If everything goes completely wrong you can have a total meltdown. All the fuel is reacting and the core is a glop of superheated molten uranium with some melted metals from the core's structure in it. This will melt through the bottom of the pressure vessel in short order.
This is where the containment vessel comes in. It's designed to contain a total meltdown. The glop settles to the bottom of the vessel, spreads out and cools by simple convection. It will be years before the power company can even get inside to clean it up, but there is no China Syndrome (at Chernobyl the molten core didn't even melt a steampipe it poured through on its way to the basement), and all the radiation is kept away from the public and the environment. In a partial or complete meltdown there will be some releases of radiation (sometimes you need to release pressure or get rid of hydrogen and venting it is the only way) but the real problem is contained.
So, here's where we come to the answer to your question: If the reactor vessels at Fukushima are intact, the worst case is that these reactors will melt to slag and sit in a pool at the bottom of the containment vessel for about ten years or more. If they aren't intact, there will be environmental contamination. Lots of it. Chernobyl? Unlikely, but it would be bad. How bad depends on how compromised the vessels are and where. And the problem is, the earthquake that occurred was about 16 times worse than the worst case the plant was designed to withstand.
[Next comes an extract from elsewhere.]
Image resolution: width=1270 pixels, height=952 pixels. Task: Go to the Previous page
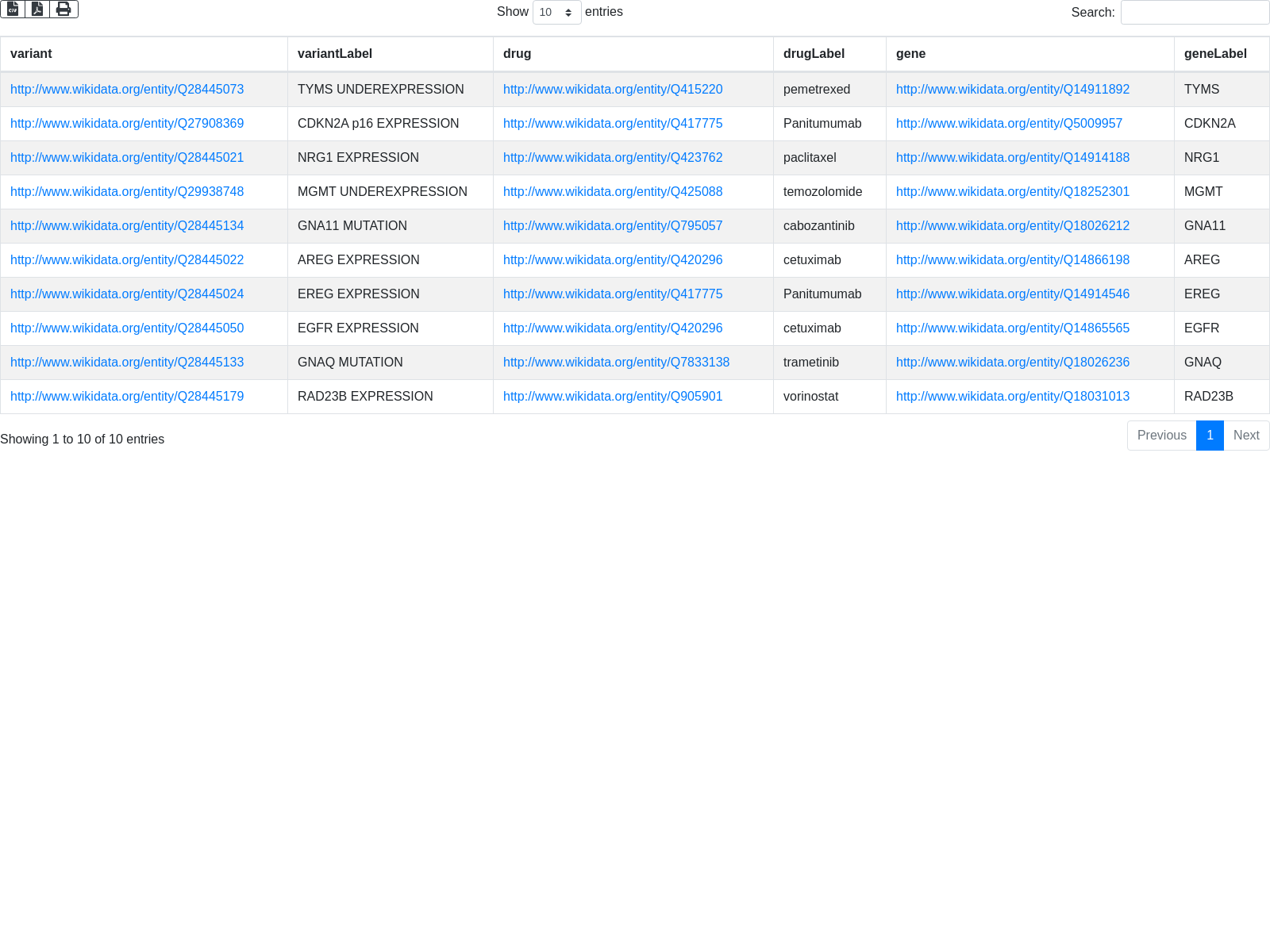pos(1161,436)
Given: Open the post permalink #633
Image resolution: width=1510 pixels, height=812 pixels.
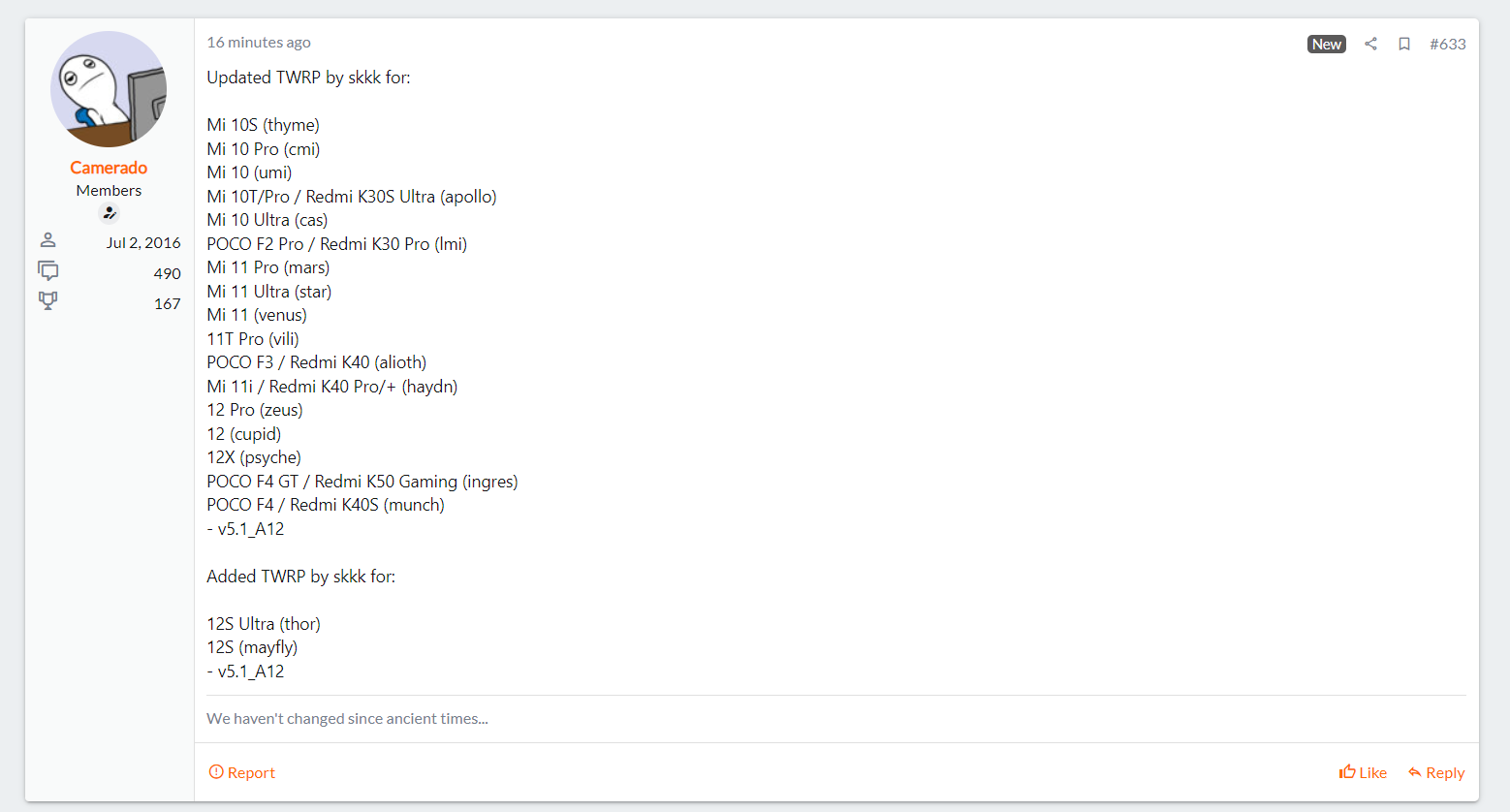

So we may have a cracked containment vessel or two.
One of the problems is that we've never been here before. Chernobyl was so much worse, and Three Mile Island is overblown, with people in the area getting less radiation than a chest x-ray after the crew screwed up in almost every way possible due to poor training and bad control systems design.
I dunno. How hot do these fuel rods become once the coolant has been boiled away?
800C, 500C, any idea?
Hypothetically, if temperatures rise above 800C / 1470-ish degrees F, wouldn't a metal containment vessel begin to melt?
If this happens, wouldn't isotopes be released into the atmosphere? I mean with steam and smoke.
Are these not in particulate form, some of which may be nano and or mirco particles?
I dunno, just thinkin if these particles are flyin around through the air and some poor fella just happens to breath in this particle of radioactive isotope, would it not lay in the lung and emit elevated doses of gamma, beta and or alpha rays?
So if this particulate floats throughout an area, a populated area for instance...oh let's say anywhere. How bout Tokyo?
Wouldn't this particulate expose hundreds, maybe thousands, perhaps millions of people to dangerous levels of radioactive material?
Let's say it finally settles to the earth. Folks walking around would shuffle along potentially stirring these tiny nano / micro particles up yet again.
What if these particles landed in a body of water? Just pretend the body of water were to be a source of drinking water for the city of whatever?
Drinking radioactive isotope particles would expose the bowels to elevated doses of radioactive gamma, beta and or alpha rays?
I dunno, just makes sense to me that this has the potential to become catastrophic just working it through my simple mind.
Chernobyl. After the explosion, the core melted and poured into the basement through a pipe that was part of the cooling system. The good news is that it didn't even melt the pipe, much less the concrete in the basement.
I read an article that says it's still a few degrees warmer than the surrounding environment...a quarter of a century later.
Half-a-teaspoon of smokeless power versus steel.